Cautionary Statement

This press release contains 'forward-looking information' within the meaning of applicable Canadian securities legislation. These statements relate to future events or future performance. The use of any of the words “closer”, "could", “confident”, "would", "intend", "expect", "believe", "will", "projected", "estimated", "potential", “pending”, “nearing”, “lay”, “prospect”, "aim", “may”, “plan”, “proposed”, “lead”, “toward”, “anticipate”, and similar expressions and statements relating to matters that are not historical facts are intended to identify forward-looking information and are based on PharmaTher Holdings Ltd. (the "Company") current belief or assumptions as to the outcome and timing of such future events.

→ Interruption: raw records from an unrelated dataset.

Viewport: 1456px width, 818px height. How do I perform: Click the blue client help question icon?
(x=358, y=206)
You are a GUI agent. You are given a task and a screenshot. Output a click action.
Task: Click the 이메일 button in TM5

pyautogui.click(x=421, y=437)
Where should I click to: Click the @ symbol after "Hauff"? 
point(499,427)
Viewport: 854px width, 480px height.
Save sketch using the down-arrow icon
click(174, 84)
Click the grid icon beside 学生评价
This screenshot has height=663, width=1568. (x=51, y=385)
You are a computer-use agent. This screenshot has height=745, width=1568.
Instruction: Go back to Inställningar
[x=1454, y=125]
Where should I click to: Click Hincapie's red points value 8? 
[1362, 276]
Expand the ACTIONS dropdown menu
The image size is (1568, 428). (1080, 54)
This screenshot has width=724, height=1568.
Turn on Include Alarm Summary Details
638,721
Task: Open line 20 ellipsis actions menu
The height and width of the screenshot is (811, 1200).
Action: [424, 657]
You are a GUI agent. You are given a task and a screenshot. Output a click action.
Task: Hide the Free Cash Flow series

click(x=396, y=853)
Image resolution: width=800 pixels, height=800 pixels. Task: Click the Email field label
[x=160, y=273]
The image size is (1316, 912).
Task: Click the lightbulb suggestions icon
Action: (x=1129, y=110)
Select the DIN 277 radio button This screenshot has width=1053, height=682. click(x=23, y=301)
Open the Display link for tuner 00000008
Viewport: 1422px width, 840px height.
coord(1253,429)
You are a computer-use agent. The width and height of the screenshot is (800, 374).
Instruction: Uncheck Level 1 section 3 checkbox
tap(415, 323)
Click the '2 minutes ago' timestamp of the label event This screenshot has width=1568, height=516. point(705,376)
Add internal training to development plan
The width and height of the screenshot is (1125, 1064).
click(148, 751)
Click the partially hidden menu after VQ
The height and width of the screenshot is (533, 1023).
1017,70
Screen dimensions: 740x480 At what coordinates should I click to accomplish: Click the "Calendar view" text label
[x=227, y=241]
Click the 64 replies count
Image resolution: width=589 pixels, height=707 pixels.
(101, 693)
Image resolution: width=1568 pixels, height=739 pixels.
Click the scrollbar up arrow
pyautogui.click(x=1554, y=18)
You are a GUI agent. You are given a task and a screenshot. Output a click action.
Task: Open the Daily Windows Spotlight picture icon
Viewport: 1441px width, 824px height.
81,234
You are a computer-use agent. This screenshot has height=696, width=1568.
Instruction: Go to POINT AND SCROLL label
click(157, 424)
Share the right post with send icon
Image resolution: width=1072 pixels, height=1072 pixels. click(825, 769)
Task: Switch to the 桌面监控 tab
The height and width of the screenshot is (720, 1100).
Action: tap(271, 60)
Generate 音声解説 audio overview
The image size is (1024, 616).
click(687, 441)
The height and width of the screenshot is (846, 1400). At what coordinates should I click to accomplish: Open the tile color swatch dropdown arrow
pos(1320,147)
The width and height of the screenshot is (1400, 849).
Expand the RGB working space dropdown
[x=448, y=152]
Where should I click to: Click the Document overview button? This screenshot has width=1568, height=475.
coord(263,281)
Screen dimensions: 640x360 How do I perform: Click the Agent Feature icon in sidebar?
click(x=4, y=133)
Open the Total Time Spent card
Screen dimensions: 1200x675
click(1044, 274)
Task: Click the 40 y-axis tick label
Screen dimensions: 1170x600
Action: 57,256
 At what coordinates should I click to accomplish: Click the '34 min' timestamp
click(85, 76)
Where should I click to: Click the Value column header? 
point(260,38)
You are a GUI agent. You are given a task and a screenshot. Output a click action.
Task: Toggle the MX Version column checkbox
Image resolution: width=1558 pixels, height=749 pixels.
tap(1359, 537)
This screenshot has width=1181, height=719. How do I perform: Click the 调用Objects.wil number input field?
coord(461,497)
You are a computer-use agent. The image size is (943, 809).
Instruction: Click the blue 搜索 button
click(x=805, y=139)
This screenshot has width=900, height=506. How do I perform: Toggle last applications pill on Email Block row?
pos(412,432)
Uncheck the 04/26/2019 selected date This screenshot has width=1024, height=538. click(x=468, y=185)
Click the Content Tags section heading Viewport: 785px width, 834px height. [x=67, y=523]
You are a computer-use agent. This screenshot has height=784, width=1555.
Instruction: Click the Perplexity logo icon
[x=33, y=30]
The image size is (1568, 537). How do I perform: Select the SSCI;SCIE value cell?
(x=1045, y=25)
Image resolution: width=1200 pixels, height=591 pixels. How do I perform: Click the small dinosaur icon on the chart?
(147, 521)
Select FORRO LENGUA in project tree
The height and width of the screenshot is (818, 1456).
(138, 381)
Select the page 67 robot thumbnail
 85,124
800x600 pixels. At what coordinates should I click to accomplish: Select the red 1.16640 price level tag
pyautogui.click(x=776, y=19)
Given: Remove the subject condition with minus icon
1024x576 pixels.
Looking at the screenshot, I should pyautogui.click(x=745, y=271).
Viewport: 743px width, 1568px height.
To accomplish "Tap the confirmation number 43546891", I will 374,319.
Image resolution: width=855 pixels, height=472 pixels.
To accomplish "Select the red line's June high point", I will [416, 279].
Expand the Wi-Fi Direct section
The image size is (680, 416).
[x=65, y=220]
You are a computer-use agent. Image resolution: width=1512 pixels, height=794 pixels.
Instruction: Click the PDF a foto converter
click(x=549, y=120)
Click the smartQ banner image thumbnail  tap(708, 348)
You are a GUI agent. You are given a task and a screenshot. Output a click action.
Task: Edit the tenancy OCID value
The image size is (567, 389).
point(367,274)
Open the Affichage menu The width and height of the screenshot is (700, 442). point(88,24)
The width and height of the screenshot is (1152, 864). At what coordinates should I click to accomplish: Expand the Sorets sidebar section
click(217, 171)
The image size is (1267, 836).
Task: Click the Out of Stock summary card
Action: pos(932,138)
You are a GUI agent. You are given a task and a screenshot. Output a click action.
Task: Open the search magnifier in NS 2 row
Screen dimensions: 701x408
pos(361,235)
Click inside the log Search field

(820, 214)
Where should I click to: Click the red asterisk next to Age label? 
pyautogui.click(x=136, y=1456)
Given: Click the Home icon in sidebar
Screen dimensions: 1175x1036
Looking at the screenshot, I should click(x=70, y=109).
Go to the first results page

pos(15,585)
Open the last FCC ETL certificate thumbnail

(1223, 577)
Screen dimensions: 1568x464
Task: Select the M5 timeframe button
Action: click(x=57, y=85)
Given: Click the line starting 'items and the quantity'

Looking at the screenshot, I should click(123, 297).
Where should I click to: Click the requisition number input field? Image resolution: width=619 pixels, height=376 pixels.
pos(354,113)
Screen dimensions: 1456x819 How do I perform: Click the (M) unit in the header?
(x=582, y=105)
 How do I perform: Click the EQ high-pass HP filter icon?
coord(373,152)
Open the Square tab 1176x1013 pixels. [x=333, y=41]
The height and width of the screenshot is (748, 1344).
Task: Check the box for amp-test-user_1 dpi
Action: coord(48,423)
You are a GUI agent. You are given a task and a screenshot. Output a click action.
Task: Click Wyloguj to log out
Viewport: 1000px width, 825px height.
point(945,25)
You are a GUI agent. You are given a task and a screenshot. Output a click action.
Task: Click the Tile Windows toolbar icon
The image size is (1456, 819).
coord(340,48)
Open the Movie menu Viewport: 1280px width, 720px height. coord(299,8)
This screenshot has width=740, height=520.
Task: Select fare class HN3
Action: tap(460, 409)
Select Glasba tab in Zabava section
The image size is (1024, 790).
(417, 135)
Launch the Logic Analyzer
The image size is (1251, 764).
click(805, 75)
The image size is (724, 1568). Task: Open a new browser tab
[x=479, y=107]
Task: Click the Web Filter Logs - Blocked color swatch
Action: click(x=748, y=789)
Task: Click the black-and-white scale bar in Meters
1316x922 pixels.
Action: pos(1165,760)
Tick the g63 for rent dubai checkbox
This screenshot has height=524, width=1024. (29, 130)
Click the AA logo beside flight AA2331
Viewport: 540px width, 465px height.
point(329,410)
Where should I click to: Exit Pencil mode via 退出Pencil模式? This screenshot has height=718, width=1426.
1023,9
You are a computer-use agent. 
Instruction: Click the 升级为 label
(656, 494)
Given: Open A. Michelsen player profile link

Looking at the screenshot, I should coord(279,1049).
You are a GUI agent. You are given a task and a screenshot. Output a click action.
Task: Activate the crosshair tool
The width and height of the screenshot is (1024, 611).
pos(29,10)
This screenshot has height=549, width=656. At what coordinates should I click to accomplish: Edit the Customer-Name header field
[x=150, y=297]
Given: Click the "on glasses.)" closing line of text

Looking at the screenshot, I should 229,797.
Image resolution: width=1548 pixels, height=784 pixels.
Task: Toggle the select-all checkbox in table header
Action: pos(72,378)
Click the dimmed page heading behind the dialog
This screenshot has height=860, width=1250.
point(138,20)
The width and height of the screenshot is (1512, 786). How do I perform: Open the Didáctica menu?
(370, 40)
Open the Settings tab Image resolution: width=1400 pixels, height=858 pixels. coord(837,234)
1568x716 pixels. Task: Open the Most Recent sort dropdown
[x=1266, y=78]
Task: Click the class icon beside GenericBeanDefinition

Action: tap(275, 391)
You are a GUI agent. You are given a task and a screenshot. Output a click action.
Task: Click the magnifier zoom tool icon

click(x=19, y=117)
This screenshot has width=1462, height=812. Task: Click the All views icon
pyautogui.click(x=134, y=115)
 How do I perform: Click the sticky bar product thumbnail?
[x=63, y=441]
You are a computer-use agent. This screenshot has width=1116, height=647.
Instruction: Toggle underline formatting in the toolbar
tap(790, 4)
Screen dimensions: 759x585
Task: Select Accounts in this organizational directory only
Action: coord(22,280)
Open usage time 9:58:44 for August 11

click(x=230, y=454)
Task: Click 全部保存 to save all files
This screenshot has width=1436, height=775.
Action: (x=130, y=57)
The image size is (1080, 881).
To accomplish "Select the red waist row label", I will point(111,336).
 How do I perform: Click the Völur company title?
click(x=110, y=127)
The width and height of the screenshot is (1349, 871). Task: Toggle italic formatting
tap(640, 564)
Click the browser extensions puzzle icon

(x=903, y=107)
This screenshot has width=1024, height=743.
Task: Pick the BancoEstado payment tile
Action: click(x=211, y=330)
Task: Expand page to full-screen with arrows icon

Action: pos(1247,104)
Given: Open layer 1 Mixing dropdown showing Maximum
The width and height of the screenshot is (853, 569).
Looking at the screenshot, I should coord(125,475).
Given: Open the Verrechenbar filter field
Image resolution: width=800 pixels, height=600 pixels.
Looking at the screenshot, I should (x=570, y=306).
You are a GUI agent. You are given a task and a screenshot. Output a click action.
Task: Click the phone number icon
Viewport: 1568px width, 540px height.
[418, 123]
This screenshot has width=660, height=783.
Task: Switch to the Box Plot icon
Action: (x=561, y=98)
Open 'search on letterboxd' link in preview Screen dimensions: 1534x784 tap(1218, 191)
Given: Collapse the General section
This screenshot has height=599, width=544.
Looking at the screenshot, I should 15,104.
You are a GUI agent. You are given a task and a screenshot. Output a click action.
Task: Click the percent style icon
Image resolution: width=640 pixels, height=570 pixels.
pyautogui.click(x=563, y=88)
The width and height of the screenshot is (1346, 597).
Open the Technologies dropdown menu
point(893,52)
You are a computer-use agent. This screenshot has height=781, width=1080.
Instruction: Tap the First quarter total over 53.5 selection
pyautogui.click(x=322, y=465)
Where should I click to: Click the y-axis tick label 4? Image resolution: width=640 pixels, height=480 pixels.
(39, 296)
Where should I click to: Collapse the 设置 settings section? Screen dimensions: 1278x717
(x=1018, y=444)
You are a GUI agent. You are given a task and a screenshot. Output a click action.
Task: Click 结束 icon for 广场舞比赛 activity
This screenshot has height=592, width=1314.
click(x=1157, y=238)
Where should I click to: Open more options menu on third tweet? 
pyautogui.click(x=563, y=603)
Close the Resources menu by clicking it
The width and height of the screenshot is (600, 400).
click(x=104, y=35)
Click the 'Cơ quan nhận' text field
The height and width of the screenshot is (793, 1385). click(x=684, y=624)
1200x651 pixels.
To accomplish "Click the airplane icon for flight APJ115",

Forward-looking information is based on reasonable assumptions that have been made by the Company at the date of the information and is subject to known and unknown risks, uncertainties, and other factors that may cause actual results or events to differ materially from those anticipated in the forward-looking information. Given these risks, uncertainties and assumptions, you should not unduly rely on these forward-looking statements. The forward-looking information contained in this press release is made as of the date hereof, and Company is not obligated to update or revise any forward-looking information, whether as a result of new information, future events or otherwise, except as required by applicable securities laws. The foregoing statements expressly qualify any forward-looking information contained herein. Factors that could cause actual results to differ materially from those anticipated in these forward-looking statements are described under the caption "Risk Factors" in Company's management's discussion and analysis for the three months ended August 31, 2024 dated October 24, 2024, which is available on the Company's profile at www.sedarplus.ca .

This news release does not constitute an offer to sell or the solicitation of an offer to buy, and shall not constitute an offer, solicitation or sale in any state, province, territory or jurisdiction in which such offer, solicitation or sale would be unlawful prior to registration or qualification under the securities laws of any such state, province, territory or jurisdiction.